En ce qui concerne l’aménagement lui-même, la bonne idée a été de supprimer les parkings situés dans l’environnement immédiat du monument et de les reporter hors de sa vue, tout en transformant la route départementale en chemin de promenade paysager. D’autre part, deux bâtiments, un sur chaque rive, ont été construits pour l’accueil du public, l’installation de boutiques et restaurants et d’espaces muséographiques et pédagogiques. À l’issue d’un concours, l’agence de Jean-Paul Viguier (auteur notamment du siège de France Télévision) s’en était vu confier la réalisation, avec pour maîtres mots discrétion et insertion harmonieuse dans le paysage. Démesurément étiré en longueur, l’édifice principal, baptisé le Portal, se présente comme une longue barre mal proportionnée et ennuyeuse, qu’aucun accent ne vient rythmer. Les différentes fonctions étant distribuées de part et d’autre de l’allée centrale, le Portal évoque irrésistiblement une sorte de centre commercial en plein air. Outre un auditorium dans lequel est diffusée une fiction gentillette sur le pont, le bâtiment comprend un immense espace de 2 500 m2 où prendra place à la fin de l’année une exposition consacrée à l’aqueduc. Sur l’autre rive, la Baume accueille notamment un spectacle multimédia. Pour agrémenter le chemin reliant les deux lieux, une commande de mobilier a été confiée à Maarten van Severen.

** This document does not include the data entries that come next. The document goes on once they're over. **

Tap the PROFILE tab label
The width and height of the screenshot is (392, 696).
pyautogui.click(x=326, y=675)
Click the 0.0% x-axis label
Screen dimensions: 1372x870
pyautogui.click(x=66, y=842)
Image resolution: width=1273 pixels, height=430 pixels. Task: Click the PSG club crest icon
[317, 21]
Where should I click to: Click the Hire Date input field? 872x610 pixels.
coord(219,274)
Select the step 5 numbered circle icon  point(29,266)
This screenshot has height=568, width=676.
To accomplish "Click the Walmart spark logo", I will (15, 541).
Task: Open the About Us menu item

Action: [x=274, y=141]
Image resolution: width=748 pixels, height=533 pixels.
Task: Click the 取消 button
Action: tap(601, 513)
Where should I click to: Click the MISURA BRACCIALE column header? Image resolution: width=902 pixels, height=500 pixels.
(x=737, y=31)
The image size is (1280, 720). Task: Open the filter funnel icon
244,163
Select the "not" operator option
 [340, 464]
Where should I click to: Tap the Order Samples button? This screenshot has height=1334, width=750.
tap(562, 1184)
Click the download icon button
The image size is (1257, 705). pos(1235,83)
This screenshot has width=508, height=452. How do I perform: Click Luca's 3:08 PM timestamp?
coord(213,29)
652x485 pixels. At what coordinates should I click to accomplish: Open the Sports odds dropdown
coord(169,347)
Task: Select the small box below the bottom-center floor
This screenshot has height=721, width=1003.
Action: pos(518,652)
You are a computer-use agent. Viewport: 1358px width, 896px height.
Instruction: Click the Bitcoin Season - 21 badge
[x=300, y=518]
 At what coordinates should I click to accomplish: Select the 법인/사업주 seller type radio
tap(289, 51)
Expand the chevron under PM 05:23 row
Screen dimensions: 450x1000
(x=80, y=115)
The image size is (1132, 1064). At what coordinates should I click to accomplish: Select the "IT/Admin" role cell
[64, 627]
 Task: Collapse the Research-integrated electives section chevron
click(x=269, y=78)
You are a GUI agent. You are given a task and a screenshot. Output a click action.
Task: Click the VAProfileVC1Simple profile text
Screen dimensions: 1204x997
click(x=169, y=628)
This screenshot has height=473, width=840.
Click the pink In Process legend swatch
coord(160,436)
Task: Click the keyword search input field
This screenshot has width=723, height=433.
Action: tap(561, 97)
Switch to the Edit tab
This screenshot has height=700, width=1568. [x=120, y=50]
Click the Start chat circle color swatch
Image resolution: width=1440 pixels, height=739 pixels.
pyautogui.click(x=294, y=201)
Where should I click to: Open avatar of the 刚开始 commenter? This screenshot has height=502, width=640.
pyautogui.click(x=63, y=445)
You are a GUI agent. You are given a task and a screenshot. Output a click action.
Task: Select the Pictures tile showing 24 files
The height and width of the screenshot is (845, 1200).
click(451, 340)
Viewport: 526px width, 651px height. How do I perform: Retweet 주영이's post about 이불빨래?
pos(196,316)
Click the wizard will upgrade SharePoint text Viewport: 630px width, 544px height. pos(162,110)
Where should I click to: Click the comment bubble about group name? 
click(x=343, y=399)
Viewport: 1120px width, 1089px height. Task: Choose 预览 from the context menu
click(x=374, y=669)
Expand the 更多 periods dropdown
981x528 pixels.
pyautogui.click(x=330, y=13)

Pour les visiteurs du soir, plutôt qu’un simple son et lumière, la concession a souhaité faire intervenir un artiste. Sollicité sur les conseils de la Mission an 2000, James Turrell a cherché dans son installation à “retrouver l’expérience de la lumière vécue les yeux fermés”. Difficile en revanche de fermer les yeux sur la mise en place de ce dispositif qui s’est faite au mépris du monument et de son intégrité (lire le JdA n°102, 31 mars 2000). Comment en effet qualifier de bénigne l’installation de 1 200 sources lumineuses et de 90 km de câbles ? La “mise en valeur” du pont était sans doute à ce prix…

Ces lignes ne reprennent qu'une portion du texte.